_TASK ITEM_: An exact transcript is needed of the material below, beginning at the line that contains "330x232 pixels. Task: Like" and continuing through its last line; nothing else should appear.

__________________________________________________

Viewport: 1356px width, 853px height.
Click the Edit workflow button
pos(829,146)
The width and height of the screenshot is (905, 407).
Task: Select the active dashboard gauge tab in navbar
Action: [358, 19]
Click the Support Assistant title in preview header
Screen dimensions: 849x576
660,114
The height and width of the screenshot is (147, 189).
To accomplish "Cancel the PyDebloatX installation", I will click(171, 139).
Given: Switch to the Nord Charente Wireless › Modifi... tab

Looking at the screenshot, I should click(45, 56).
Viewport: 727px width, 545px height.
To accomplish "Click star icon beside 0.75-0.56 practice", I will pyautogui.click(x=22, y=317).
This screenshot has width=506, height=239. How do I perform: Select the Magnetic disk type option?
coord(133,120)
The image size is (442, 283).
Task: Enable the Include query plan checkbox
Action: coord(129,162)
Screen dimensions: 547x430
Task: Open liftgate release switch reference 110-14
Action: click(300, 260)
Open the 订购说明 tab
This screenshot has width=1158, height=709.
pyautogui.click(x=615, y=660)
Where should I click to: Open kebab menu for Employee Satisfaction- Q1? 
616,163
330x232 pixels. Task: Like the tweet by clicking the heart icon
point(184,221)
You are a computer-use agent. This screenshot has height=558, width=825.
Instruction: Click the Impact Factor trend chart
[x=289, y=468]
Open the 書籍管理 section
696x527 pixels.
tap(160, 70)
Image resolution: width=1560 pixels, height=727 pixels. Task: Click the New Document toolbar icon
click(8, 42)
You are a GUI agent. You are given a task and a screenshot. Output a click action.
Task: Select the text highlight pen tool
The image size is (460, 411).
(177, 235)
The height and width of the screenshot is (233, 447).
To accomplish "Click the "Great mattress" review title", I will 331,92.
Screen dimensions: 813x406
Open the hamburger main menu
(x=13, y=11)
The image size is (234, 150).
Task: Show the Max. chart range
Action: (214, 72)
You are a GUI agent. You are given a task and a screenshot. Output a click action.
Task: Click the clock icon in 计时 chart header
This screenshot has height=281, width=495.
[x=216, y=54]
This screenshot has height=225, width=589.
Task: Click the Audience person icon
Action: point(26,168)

__________________________________________________

_ANSWER TO THE EXERCISE_:
330x232 pixels. Task: Like the tweet by clicking the heart icon
point(184,221)
You are a computer-use agent. This screenshot has height=558, width=825.
Instruction: Click the Impact Factor trend chart
[x=289, y=468]
Open the 書籍管理 section
696x527 pixels.
tap(160, 70)
Image resolution: width=1560 pixels, height=727 pixels. Task: Click the New Document toolbar icon
click(8, 42)
You are a GUI agent. You are given a task and a screenshot. Output a click action.
Task: Select the text highlight pen tool
The image size is (460, 411).
(177, 235)
The height and width of the screenshot is (233, 447).
To accomplish "Click the "Great mattress" review title", I will 331,92.
Screen dimensions: 813x406
Open the hamburger main menu
(x=13, y=11)
The image size is (234, 150).
Task: Show the Max. chart range
Action: (214, 72)
You are a GUI agent. You are given a task and a screenshot. Output a click action.
Task: Click the clock icon in 计时 chart header
This screenshot has height=281, width=495.
[x=216, y=54]
This screenshot has height=225, width=589.
Task: Click the Audience person icon
Action: point(26,168)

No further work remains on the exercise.